Crude futures reverse territory late in session, amid Greek developments

WTI moved back above $60 on Monday, while brent stayed above $63

Crude futures inched up on Monday paring earlier losses late in the session, amid increased optimism in Greek Debt negotiations and speculative trading in the energy markets from hedge funds.

On the New York Mercantile Exchange, WTI crude for August delivery gained 0.41 or 0.60% to 60.37 a barrel. Texas Long Sweet futures traded in a tight range on Monday from 59.28 and 60.63. On Friday, WTI crude closed below $60 for the first time in eight sessions.

On the Intercontinental Exchange (ICE), brent crude for August delivery rose 0.34 or 0.55% to 63.36 a barrel. Brent futures wavered on Monday between 62.11 and 63.74. The spread between the international and U.S. domestic benchmarks of crude fell to 2.99, below Friday’s level of $3.09.

Hedge fund and other money market fund investors trimmed WTI short wagers 4.3% for the five-day period that ended on June 16, while reducing long wagers by 0.2%, resulting in a 0.8% gain in net long positions, according to data compiled by the U.S. Commodities Futures Trading Commission. The spread between December and August WTI futures stood at 1.48, as July futures expired on Monday.

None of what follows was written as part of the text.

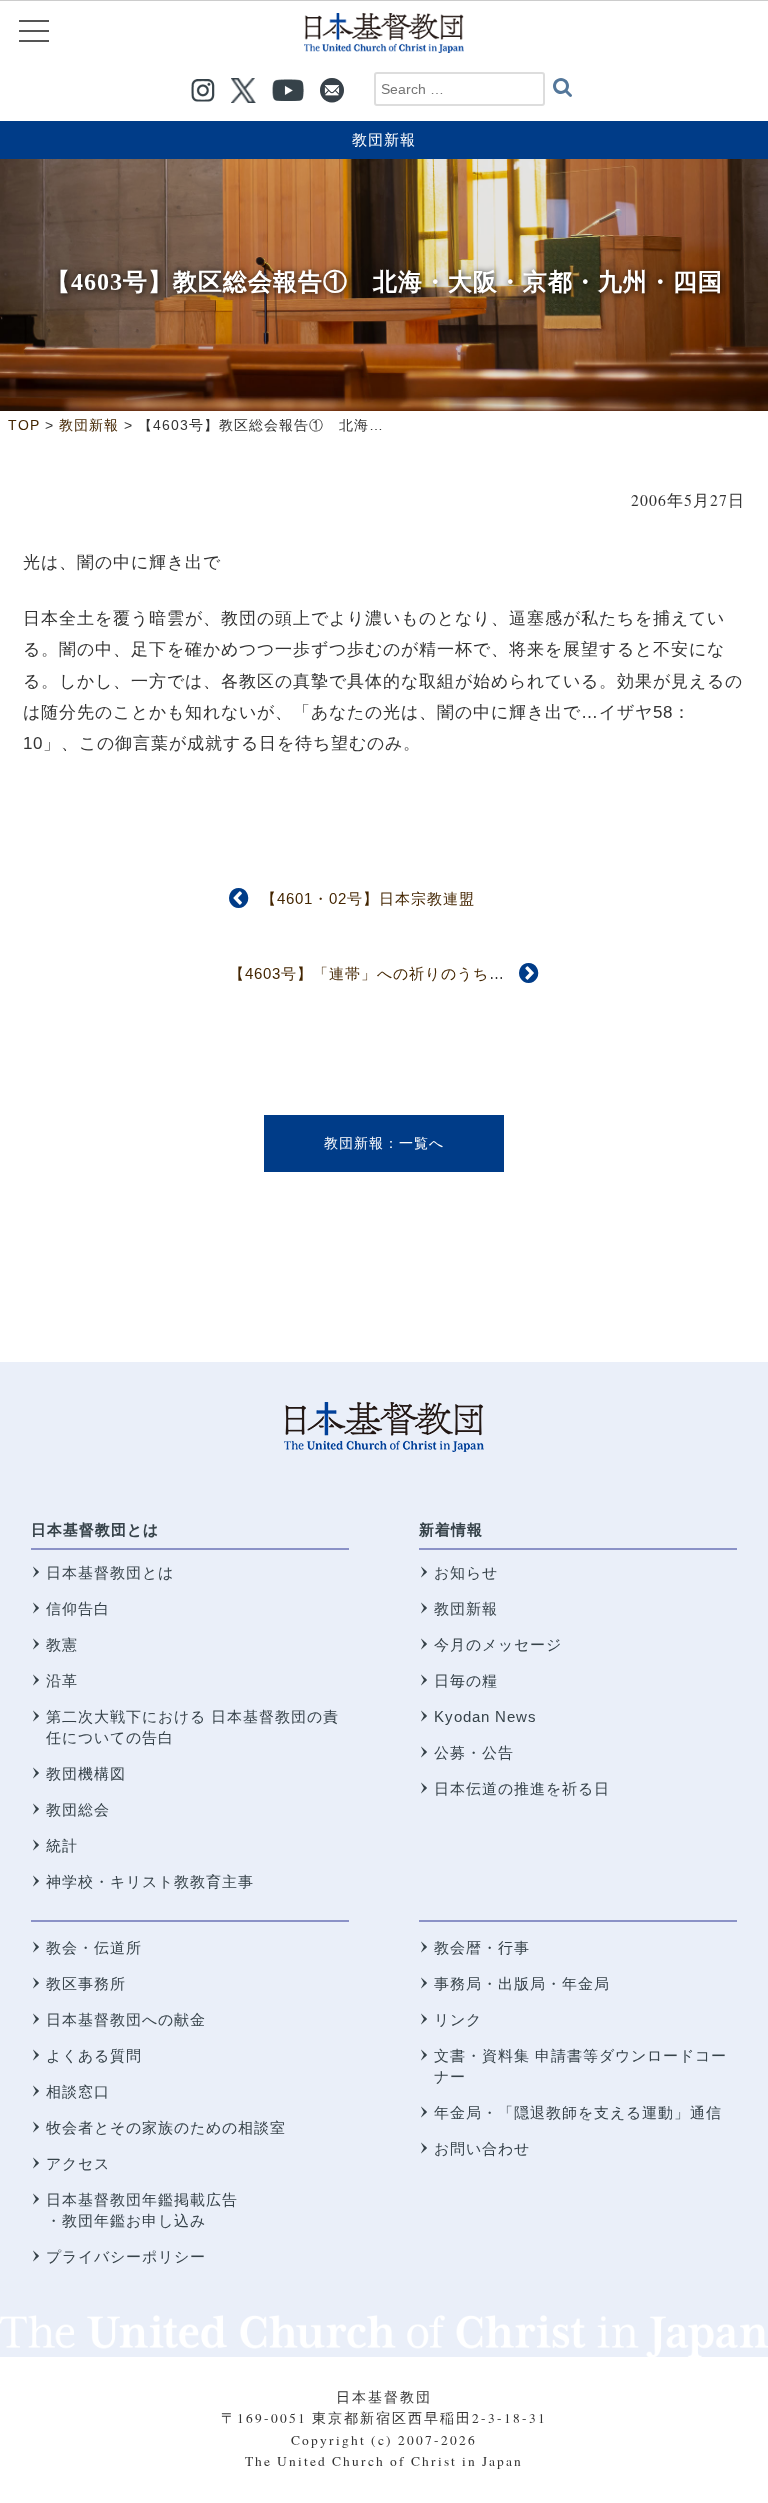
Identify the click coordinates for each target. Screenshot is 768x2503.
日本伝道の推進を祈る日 (522, 1788)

Energy traders remain focused on a glut of oversupply in global markets, following market-moving comments from Saudi Arabia oil minister Ali Al-Naimi last week. Weeks after Opec elected to maintain its production ceiling at its current level above 30 million barrels, Al-Naimi said his country has roughly 2 million barrels of daily reserves and is ready to increase production if demand spikes.

At the same time, the U.S. Energy Information Administration (EIA) projects U.S. output to average 9.4 million barrels per day in 2015, before declining to 9.3 million bpd. In May, Opec pumped its highest level of crude since October, 2012, in an effort to depress prices and dominate market share.

On Friday, oil services firm Baker Hughes (NYSE:BHI) said the U.S. oil rig count for the week of June 12 fell by four to 631, marking the 28th consecutive week of weekly declines. U.S. oil rigs are now at their lowest level since August, 2010.

Elsewhere, EUR/USD fell mildly 0.09% to 1.1343 as the dollar gained more than 0.20%, amid positive developments in longstanding Greek Debt negotiations. Leaders are optimistic that a deal between Greece and its international creditors could be reached later this week after the cash-strapped nation reportedly made concessions on early retirement and Value Added Taxes on electricity. A deal could unlock critical aid on the final €7.2 billion tranche of a €240 billion bailout deemed necessary for Greece to stave off bankruptcy.

Dollar-denominated commodities such as crude become more expensive for foreign purchasers when the dollar appreciates.